**Requirement**
Scan the records below for the string "Guild" and return every line where it appears.

****

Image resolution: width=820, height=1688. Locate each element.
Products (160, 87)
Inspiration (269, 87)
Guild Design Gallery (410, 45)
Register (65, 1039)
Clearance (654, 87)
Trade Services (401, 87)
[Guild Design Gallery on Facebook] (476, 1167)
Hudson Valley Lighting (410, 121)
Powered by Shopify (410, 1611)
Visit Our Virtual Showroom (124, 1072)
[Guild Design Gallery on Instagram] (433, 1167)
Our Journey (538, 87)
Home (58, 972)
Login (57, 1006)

****

**Reply to the task**
Guild Design Gallery (410, 45)
[Guild Design Gallery on Facebook] (476, 1167)
[Guild Design Gallery on Instagram] (433, 1167)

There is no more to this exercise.